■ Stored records
----
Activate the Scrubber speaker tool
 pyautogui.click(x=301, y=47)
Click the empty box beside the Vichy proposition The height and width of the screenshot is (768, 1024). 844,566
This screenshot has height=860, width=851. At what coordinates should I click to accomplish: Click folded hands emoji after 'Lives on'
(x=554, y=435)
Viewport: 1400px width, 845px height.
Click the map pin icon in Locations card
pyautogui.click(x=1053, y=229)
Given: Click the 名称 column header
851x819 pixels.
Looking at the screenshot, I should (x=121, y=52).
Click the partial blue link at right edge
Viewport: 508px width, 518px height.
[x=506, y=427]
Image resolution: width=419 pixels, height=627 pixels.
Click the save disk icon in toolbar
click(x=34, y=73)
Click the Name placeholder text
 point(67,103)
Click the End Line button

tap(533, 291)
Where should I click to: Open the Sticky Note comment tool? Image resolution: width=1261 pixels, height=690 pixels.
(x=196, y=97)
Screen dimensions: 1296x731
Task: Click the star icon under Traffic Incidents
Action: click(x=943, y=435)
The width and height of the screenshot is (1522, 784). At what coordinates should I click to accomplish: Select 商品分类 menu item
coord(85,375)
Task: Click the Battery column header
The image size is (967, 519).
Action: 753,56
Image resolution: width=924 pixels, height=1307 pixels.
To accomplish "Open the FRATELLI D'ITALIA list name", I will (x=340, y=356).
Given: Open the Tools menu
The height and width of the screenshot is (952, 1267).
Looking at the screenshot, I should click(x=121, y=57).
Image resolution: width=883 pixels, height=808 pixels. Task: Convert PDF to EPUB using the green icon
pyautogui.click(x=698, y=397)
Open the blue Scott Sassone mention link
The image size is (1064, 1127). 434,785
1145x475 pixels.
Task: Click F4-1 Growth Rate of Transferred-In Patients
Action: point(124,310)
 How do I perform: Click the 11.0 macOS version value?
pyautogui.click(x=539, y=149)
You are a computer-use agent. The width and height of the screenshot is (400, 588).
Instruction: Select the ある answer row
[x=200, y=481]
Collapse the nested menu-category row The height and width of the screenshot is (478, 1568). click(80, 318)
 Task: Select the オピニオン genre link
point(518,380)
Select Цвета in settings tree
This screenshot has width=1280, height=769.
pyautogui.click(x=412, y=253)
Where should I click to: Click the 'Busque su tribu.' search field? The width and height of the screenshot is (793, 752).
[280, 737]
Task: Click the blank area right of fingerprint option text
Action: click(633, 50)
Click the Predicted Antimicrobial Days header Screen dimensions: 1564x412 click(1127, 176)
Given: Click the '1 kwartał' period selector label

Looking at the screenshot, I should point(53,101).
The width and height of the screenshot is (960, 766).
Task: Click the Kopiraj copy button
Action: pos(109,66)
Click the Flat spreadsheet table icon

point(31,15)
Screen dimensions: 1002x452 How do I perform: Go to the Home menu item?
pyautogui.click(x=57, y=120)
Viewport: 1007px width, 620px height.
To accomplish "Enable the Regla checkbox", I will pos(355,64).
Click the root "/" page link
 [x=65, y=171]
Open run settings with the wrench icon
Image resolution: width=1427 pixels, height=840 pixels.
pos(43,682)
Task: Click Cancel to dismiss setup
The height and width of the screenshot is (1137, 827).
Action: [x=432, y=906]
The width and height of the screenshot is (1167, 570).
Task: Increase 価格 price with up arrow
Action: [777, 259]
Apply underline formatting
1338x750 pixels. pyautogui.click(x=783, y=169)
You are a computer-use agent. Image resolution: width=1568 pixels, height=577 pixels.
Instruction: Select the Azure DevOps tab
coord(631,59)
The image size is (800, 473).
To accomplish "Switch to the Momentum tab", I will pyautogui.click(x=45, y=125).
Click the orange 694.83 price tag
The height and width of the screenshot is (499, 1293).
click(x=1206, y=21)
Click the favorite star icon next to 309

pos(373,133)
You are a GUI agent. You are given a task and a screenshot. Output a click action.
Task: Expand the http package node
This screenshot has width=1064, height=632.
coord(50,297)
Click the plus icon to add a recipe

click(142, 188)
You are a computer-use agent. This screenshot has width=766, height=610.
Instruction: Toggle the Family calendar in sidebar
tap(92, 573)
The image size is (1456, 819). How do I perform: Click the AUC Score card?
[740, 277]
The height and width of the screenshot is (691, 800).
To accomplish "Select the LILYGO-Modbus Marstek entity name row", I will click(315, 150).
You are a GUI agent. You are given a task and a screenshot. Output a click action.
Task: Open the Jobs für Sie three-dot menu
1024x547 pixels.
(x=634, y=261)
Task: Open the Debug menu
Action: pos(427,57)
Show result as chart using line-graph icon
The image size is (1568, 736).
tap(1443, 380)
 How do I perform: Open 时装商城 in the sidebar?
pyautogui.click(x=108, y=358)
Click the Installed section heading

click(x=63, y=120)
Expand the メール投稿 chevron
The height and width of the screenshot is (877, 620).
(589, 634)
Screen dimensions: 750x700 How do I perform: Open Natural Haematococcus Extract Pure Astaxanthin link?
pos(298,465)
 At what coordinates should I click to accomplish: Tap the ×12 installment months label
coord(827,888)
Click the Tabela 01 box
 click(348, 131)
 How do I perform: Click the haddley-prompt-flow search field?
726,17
----
■ Your goal
The entries above are to be retyped exactly, with nothing left out.

■ The completed task
Activate the Scrubber speaker tool
 pyautogui.click(x=301, y=47)
Click the empty box beside the Vichy proposition The height and width of the screenshot is (768, 1024). 844,566
This screenshot has height=860, width=851. At what coordinates should I click to accomplish: Click folded hands emoji after 'Lives on'
(x=554, y=435)
Viewport: 1400px width, 845px height.
Click the map pin icon in Locations card
pyautogui.click(x=1053, y=229)
Given: Click the 名称 column header
851x819 pixels.
Looking at the screenshot, I should (x=121, y=52).
Click the partial blue link at right edge
Viewport: 508px width, 518px height.
[x=506, y=427]
Image resolution: width=419 pixels, height=627 pixels.
Click the save disk icon in toolbar
click(x=34, y=73)
Click the Name placeholder text
 point(67,103)
Click the End Line button

tap(533, 291)
Where should I click to: Open the Sticky Note comment tool? Image resolution: width=1261 pixels, height=690 pixels.
(x=196, y=97)
Screen dimensions: 1296x731
Task: Click the star icon under Traffic Incidents
Action: click(x=943, y=435)
The width and height of the screenshot is (1522, 784). At what coordinates should I click to accomplish: Select 商品分类 menu item
coord(85,375)
Task: Click the Battery column header
The image size is (967, 519).
Action: 753,56
Image resolution: width=924 pixels, height=1307 pixels.
To accomplish "Open the FRATELLI D'ITALIA list name", I will (x=340, y=356).
Given: Open the Tools menu
The height and width of the screenshot is (952, 1267).
Looking at the screenshot, I should click(x=121, y=57).
Image resolution: width=883 pixels, height=808 pixels. Task: Convert PDF to EPUB using the green icon
pyautogui.click(x=698, y=397)
Open the blue Scott Sassone mention link
The image size is (1064, 1127). 434,785
1145x475 pixels.
Task: Click F4-1 Growth Rate of Transferred-In Patients
Action: point(124,310)
 How do I perform: Click the 11.0 macOS version value?
pyautogui.click(x=539, y=149)
You are a computer-use agent. The width and height of the screenshot is (400, 588).
Instruction: Select the ある answer row
[x=200, y=481]
Collapse the nested menu-category row The height and width of the screenshot is (478, 1568). click(80, 318)
 Task: Select the オピニオン genre link
point(518,380)
Select Цвета in settings tree
This screenshot has width=1280, height=769.
pyautogui.click(x=412, y=253)
Where should I click to: Click the 'Busque su tribu.' search field? The width and height of the screenshot is (793, 752).
[280, 737]
Task: Click the blank area right of fingerprint option text
Action: click(633, 50)
Click the Predicted Antimicrobial Days header Screen dimensions: 1564x412 click(1127, 176)
Given: Click the '1 kwartał' period selector label

Looking at the screenshot, I should point(53,101).
The width and height of the screenshot is (960, 766).
Task: Click the Kopiraj copy button
Action: pos(109,66)
Click the Flat spreadsheet table icon

point(31,15)
Screen dimensions: 1002x452 How do I perform: Go to the Home menu item?
pyautogui.click(x=57, y=120)
Viewport: 1007px width, 620px height.
To accomplish "Enable the Regla checkbox", I will pos(355,64).
Click the root "/" page link
 [x=65, y=171]
Open run settings with the wrench icon
Image resolution: width=1427 pixels, height=840 pixels.
pos(43,682)
Task: Click Cancel to dismiss setup
The height and width of the screenshot is (1137, 827).
Action: [x=432, y=906]
The width and height of the screenshot is (1167, 570).
Task: Increase 価格 price with up arrow
Action: [777, 259]
Apply underline formatting
1338x750 pixels. pyautogui.click(x=783, y=169)
You are a computer-use agent. Image resolution: width=1568 pixels, height=577 pixels.
Instruction: Select the Azure DevOps tab
coord(631,59)
The image size is (800, 473).
To accomplish "Switch to the Momentum tab", I will pyautogui.click(x=45, y=125).
Click the orange 694.83 price tag
The height and width of the screenshot is (499, 1293).
click(x=1206, y=21)
Click the favorite star icon next to 309

pos(373,133)
You are a GUI agent. You are given a task and a screenshot. Output a click action.
Task: Expand the http package node
This screenshot has width=1064, height=632.
coord(50,297)
Click the plus icon to add a recipe

click(142, 188)
You are a computer-use agent. This screenshot has width=766, height=610.
Instruction: Toggle the Family calendar in sidebar
tap(92, 573)
The image size is (1456, 819). How do I perform: Click the AUC Score card?
[740, 277]
The height and width of the screenshot is (691, 800).
To accomplish "Select the LILYGO-Modbus Marstek entity name row", I will click(315, 150).
You are a GUI agent. You are given a task and a screenshot. Output a click action.
Task: Open the Jobs für Sie three-dot menu
1024x547 pixels.
(x=634, y=261)
Task: Open the Debug menu
Action: pos(427,57)
Show result as chart using line-graph icon
The image size is (1568, 736).
tap(1443, 380)
 How do I perform: Open 时装商城 in the sidebar?
pyautogui.click(x=108, y=358)
Click the Installed section heading

click(x=63, y=120)
Expand the メール投稿 chevron
The height and width of the screenshot is (877, 620).
(589, 634)
Screen dimensions: 750x700 How do I perform: Open Natural Haematococcus Extract Pure Astaxanthin link?
pos(298,465)
 At what coordinates should I click to accomplish: Tap the ×12 installment months label
coord(827,888)
Click the Tabela 01 box
 click(348, 131)
 How do I perform: Click the haddley-prompt-flow search field?
726,17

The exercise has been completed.